El secreto (no como la dieta del Alfon) parte de una preferencia sobre los productos naturales, ejercicio (no sólo el spinning o las pesas, que parece que las salas de musculación son el súmum del deporte) y hacerse de comer. Dejarse a un lado el filete de añojo y la lechuga y convertir la cocina en un santuario. Que si un guisao bien desgrasado, con sus patatas y sus alcachofas, unas lentejas (viudas, como las de mi madre), unos gazpachos con collejas (y hay que cogerlas), una simple tortilla de patatas (sin plástico que la recubra y con aceite de oliva, of course), ensalada diaria, lácteos nocturnos, un huevo frito por la mañana, agua (que hace la vista clara), vino o cerveza... Y fruta, fruta, mucha fruta.
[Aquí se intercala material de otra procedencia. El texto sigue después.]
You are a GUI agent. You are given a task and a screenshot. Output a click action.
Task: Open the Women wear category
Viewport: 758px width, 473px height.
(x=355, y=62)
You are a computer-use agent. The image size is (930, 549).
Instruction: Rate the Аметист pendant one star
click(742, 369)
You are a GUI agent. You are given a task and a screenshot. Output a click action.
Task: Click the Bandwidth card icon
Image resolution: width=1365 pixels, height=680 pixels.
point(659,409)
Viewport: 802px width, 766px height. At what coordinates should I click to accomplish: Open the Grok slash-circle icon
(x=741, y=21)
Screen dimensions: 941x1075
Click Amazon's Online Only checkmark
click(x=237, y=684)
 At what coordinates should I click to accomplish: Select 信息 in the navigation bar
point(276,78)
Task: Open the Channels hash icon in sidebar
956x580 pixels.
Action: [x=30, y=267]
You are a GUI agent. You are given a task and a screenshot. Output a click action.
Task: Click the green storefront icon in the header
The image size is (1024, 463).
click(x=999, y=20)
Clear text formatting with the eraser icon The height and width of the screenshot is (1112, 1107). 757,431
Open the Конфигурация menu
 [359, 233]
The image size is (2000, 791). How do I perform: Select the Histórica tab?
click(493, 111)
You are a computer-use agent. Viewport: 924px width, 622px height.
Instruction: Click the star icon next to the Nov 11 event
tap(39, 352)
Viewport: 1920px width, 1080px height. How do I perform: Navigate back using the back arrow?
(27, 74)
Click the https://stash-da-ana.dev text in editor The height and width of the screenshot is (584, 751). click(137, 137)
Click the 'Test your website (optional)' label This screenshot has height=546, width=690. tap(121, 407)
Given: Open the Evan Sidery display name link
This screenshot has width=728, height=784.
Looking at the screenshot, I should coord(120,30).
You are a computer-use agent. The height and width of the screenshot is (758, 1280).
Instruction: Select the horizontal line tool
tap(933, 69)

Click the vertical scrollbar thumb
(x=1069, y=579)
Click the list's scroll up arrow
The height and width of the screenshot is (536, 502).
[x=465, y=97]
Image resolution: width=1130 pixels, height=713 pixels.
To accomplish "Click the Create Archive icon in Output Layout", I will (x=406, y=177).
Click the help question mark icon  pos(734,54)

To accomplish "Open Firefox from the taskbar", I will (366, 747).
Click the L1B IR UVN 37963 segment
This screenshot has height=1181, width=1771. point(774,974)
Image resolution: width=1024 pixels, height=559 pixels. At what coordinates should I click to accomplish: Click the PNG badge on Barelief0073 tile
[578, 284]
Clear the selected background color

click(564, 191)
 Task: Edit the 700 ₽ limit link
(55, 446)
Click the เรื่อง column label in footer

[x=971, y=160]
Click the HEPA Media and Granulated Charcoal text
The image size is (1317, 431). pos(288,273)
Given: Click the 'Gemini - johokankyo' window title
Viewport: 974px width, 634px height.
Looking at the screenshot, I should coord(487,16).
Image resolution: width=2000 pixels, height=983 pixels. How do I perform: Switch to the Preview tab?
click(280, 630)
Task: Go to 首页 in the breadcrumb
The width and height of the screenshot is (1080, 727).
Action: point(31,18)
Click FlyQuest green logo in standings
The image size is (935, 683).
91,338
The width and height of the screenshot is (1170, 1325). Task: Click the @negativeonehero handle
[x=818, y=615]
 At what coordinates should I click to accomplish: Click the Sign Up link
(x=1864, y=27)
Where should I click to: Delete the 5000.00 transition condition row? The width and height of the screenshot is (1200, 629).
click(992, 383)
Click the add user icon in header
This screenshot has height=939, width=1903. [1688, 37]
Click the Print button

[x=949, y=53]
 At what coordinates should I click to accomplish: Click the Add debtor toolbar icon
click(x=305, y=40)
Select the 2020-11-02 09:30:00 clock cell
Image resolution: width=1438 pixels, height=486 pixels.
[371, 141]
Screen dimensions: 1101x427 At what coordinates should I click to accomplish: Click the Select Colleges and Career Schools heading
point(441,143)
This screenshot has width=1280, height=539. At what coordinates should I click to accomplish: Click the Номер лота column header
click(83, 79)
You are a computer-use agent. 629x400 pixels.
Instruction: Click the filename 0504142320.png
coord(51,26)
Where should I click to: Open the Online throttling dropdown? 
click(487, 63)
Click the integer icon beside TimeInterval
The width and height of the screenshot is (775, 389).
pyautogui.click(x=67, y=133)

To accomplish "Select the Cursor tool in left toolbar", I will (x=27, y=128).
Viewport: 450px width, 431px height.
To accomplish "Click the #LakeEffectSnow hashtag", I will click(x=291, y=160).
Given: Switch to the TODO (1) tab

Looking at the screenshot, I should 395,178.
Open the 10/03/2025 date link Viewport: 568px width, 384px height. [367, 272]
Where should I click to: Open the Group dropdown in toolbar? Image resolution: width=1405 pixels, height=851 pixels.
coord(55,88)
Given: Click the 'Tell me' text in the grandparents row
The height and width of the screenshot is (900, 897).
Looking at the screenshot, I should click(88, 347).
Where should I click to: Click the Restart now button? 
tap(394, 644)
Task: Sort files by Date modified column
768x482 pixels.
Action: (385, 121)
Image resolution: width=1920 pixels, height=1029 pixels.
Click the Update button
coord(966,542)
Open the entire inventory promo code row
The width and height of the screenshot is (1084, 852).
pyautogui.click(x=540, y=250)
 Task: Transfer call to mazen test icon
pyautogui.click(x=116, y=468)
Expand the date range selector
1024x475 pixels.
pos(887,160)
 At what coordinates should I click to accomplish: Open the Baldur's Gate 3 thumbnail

La que gusten. Pera, plátano, manzana, granada, melón, sandía o fresa. También albaricoques, melocotones o paraguayos, mangos, ciruelas o uvas. Y por supuesto, naranja valenciana.


Y con el jugo de la naranja (¿Sabían que si beben el zumo sin pulpa se ralentiza la digestión de la fructosa?), nuestro hesperidio (nombre científico que recibe este fruto) favorito, llegamos a un libro delicioso que, aunque venga de otras latitudes más frías, se impregna de nuestro sol mediterráneo y llena los bosques de abetos con el olor del azahar. Con sólo una naranja, El huevo del sol de Elsa Beskow (editorial ING), una de las damas de la ilustración y LIJ sueca, nos narra un cuento ya clásico (fue publicado por primera vez en 1932 y todavía sigue vigente... imaginen lo mucho que cala en los pequeños lectores...) que entre hadas, duendes y animales de los bosques boreales, del amor que los pueblos nórdicos profesan a nuestra tierra, sus frutos y el sol que nos baña. Una declaración de intenciones que toma forma gracias a un descuido y una visión infantil que se desborda en cada una de las bellas imágenes que configuran un álbum obligado en cualquier biblioteca.